まず青山氏の新著『明治維新史という冒険』ですが、佛教大学鷹陵文化叢書というシリーズの第18冊目。同シリーズには他に、青山氏も執筆者の1人として参加されている、原田敬一編『幕末・維新を考える』などがあります。
『明治維新史という冒険』は青山氏が過去に雑誌・新聞・図録など、様々な媒体に発表してきた文章を1冊の書物としてまとめ直したものです。それらは幕末維新史の多様なテーマに及んでいます。比較的、一般向けの媒体(例えば『歴史読本』や『歴史群像』など)に掲載された文章の再録が多いように見受けられます。NHK学園の機関紙『れきし』第92号に掲載されていた「龍馬は『暗殺』されたのか」など、入手しにくい媒体からの再録が嬉しいです。
ともあれ、その目次は以下の通りです(青文字部分)。
明治維新史という冒険
Ⅰ 維新の足跡―フィールドノートより―
維新史を歩こう
京都の町並みのなかに
桂小五郎と木屋町
近藤勇と壬生の屯所
徳川慶喜-京都の将軍-
岩倉具視と幽棲旧宅
大阪のビルの陰に息づく
橋本左内と適塾
大久保利通と中之島
五代友厚と商都大阪
堺事件と妙国寺
関西近郊に足を伸ばして
井伊直弼と埋木舎-彦根-
勝海舟と海軍操練所-神戸-
吉村寅太郎と天誅組-大和-
江華島の砲台―韓国―
Ⅱ 兵士と戦い
戊辰戦争と諸隊
馬関攘夷戦争
奇兵隊と四境戦争
ある奇兵隊士の処刑
Ⅲ 人と生きざま
吉田松陰―やさしい教え魔―
岩瀬忠震―辣腕外交官の憤死―
伴林光平と「南山踏雲録」
坂本龍馬と文久・元治年間の政局
龍馬は「暗殺」されたのか
Ⅳ 変動する政局
岩国と薩摩―水面下の薩長交渉―
薩長武力挙兵の勇断
長州の密使
政権奉還と王政復古
御一新と明治太政官制
草莽のゆくえ
あとがき
続いて、原口泉氏の『龍馬を超えた男 小松帯刀』。今年、同じグラフ社から『篤姫 わたくしこと一命にかけ』を刊行され、大河ドラマ『篤姫』の時代考証を担当されている原口氏による新著です。小松帯刀は一般的な知名度は低いですが、西郷隆盛や大久保利通と並ぶ、あるいはそれ以上かもしれない幕末薩摩藩の逸材です。大河ドラマ『篤姫』でも重要な役割を演じるであろう小松の生涯を、原口泉氏が1冊にまとめました。

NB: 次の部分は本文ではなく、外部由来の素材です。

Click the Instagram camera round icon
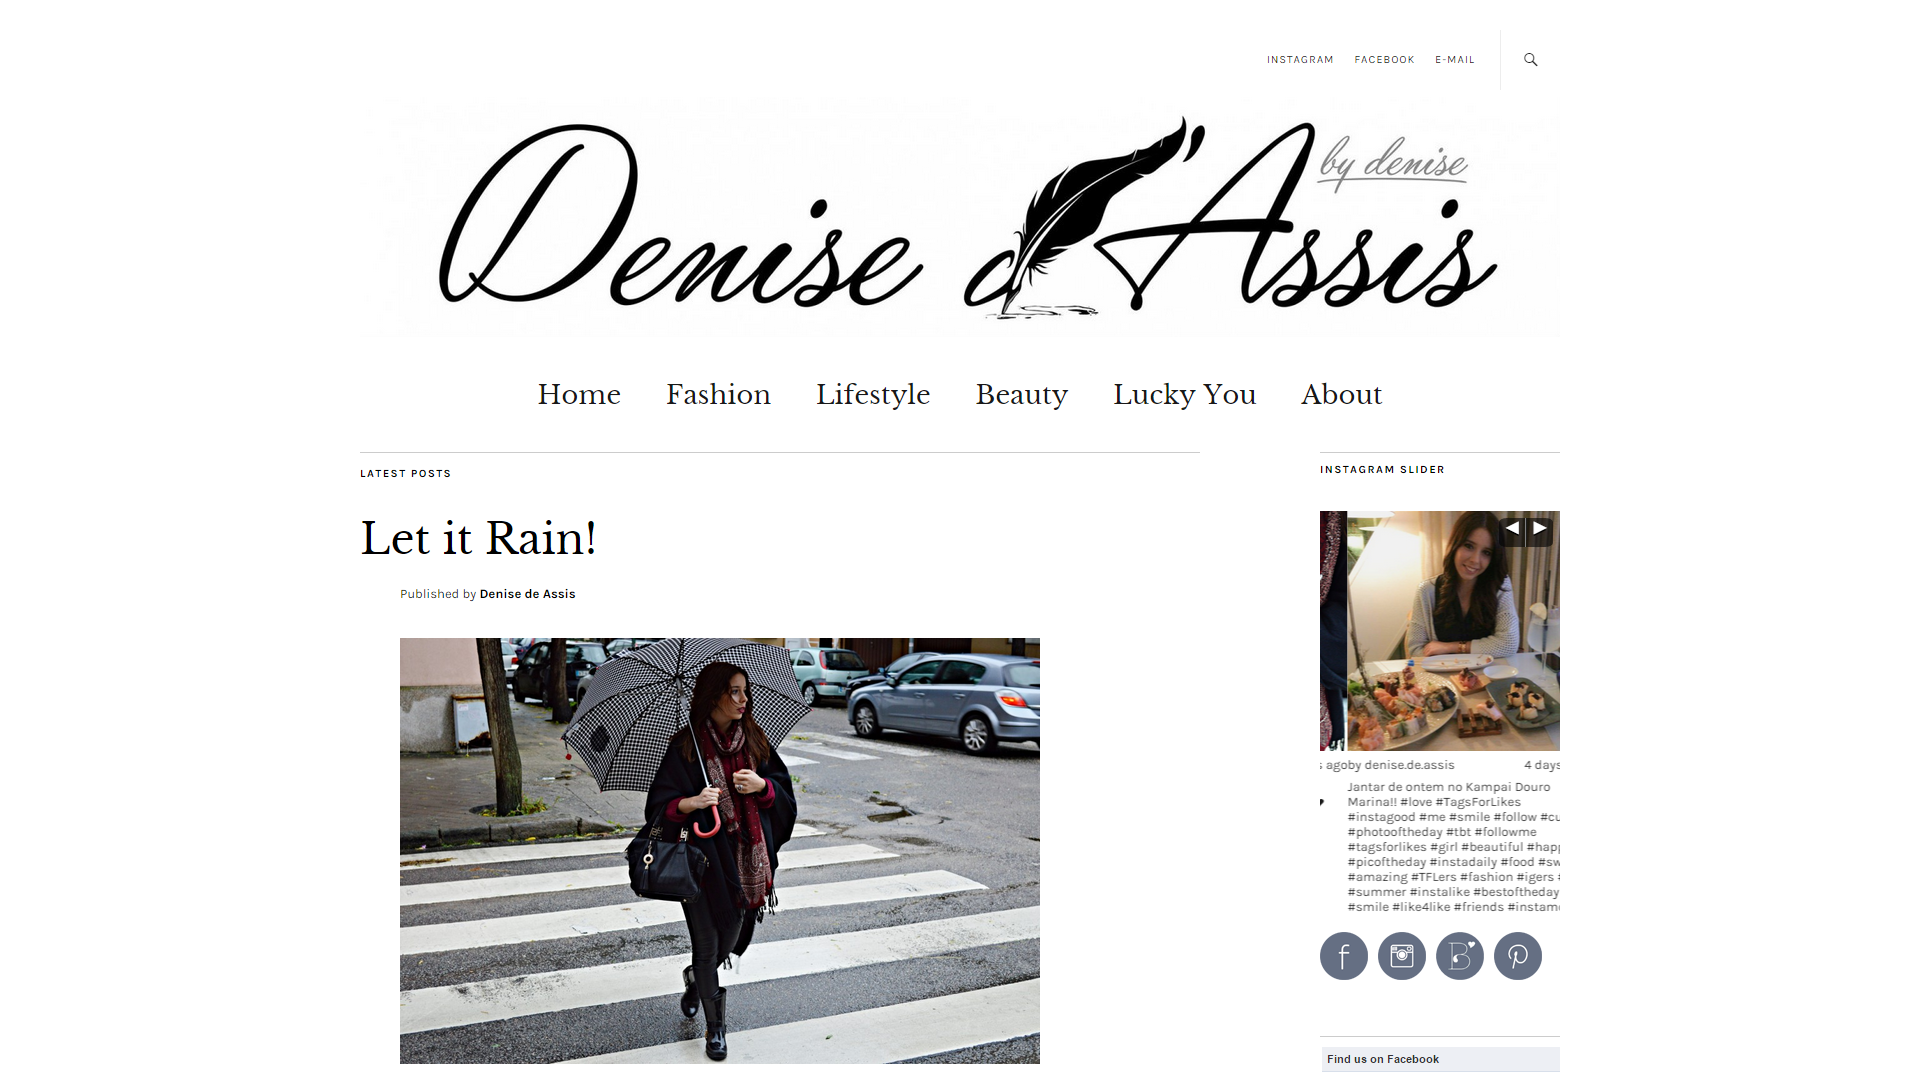The height and width of the screenshot is (1080, 1920). (x=1402, y=956)
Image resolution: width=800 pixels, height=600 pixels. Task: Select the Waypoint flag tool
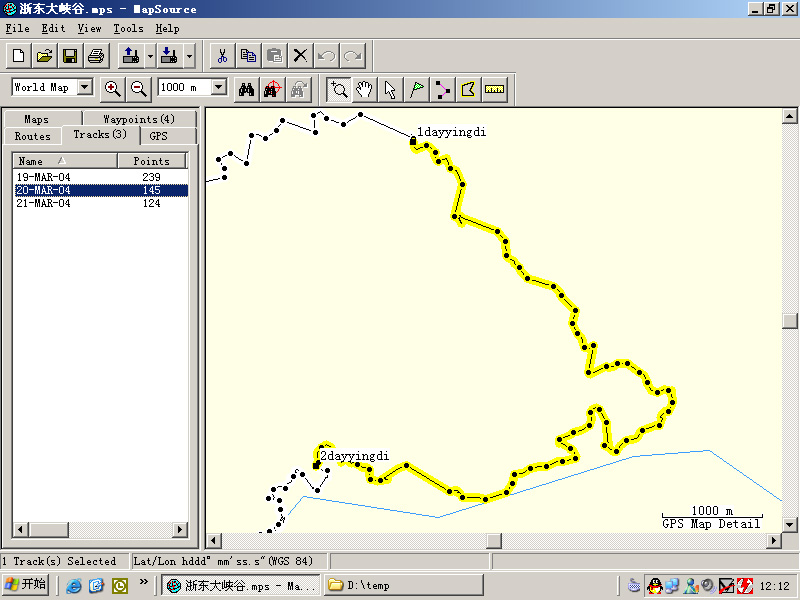tap(417, 89)
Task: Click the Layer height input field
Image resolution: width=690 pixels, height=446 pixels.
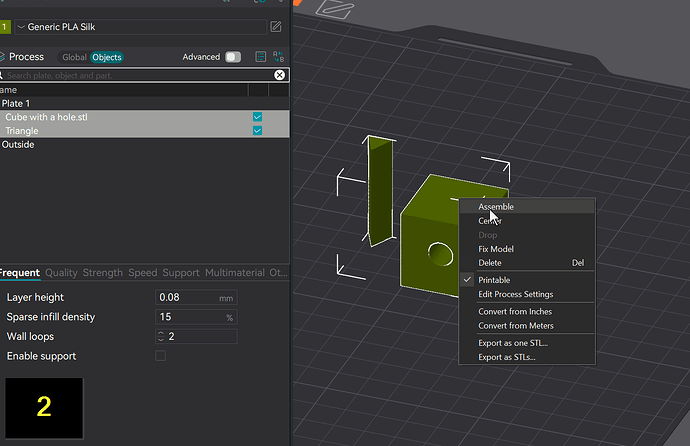Action: [x=196, y=298]
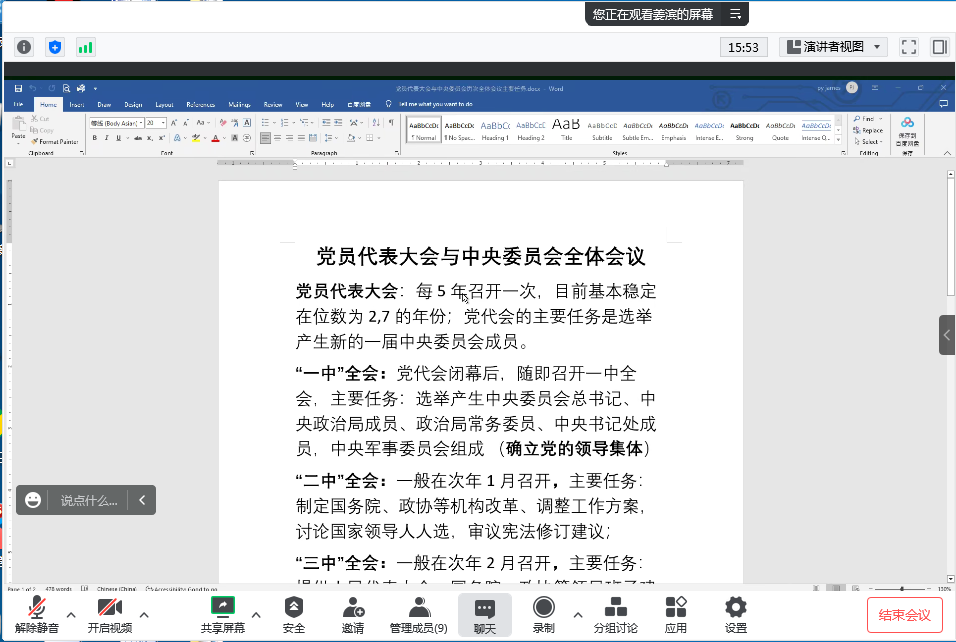Open the 应用 apps panel
Screen dimensions: 956x642
(x=676, y=614)
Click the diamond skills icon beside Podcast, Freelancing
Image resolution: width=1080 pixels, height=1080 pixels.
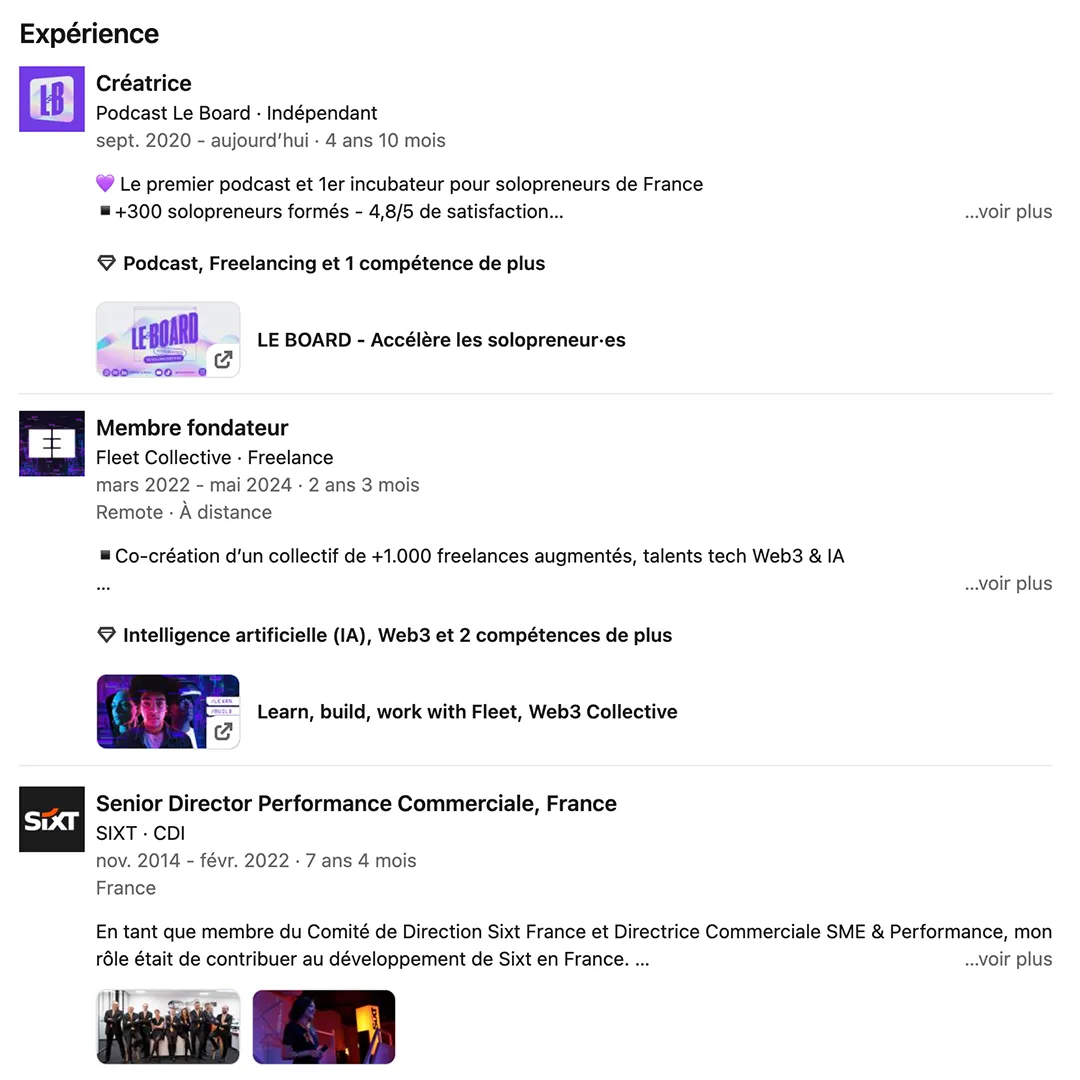[x=106, y=263]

原口氏が新著の冒頭において、「小松帯刀は、坂本龍馬をはじめ西郷隆盛や大久保利通といった、巷間広く知られている幕末の英雄たち以上に、幕末史に影響を与えた人物、『龍馬を超えた男』だったのではないか」と述べています。原口氏がそれほどまでに高く評価する小松帯刀の事績を、多くの人に知ってもらいたいという願いが込められた書物です。
そのほか、まだ購入はしておりませんが、3月刊行で気になった書籍をいくつか。順不同です。
●村上泰賢編『小栗忠順のすべて』(新人物往来社)
●猪飼隆明『西南戦争‐戦争の大義と動員される民衆‐』(吉川弘文館)
●一坂太郎『幕末・英傑たちのヒーロー‐靖国神社前史‐』(朝日新書)
●安藤優一郎『幕臣たちの明治維新』(講談社現代新書)
新人物往来社の『○○のすべて』シリーズは、『伊庭八郎のすべて』などのマイナーどころも出されているので、むしろ小栗忠順(上野介)は出ていなかったのかと意外な感じがしたぐらいです。
そのほか、朝日文庫版の萩原延壽『遠い崖―アーネスト・サトウ日記抄』の、第11巻と第12巻が出ました。11巻は『北京交渉』、12巻は『賜暇』です。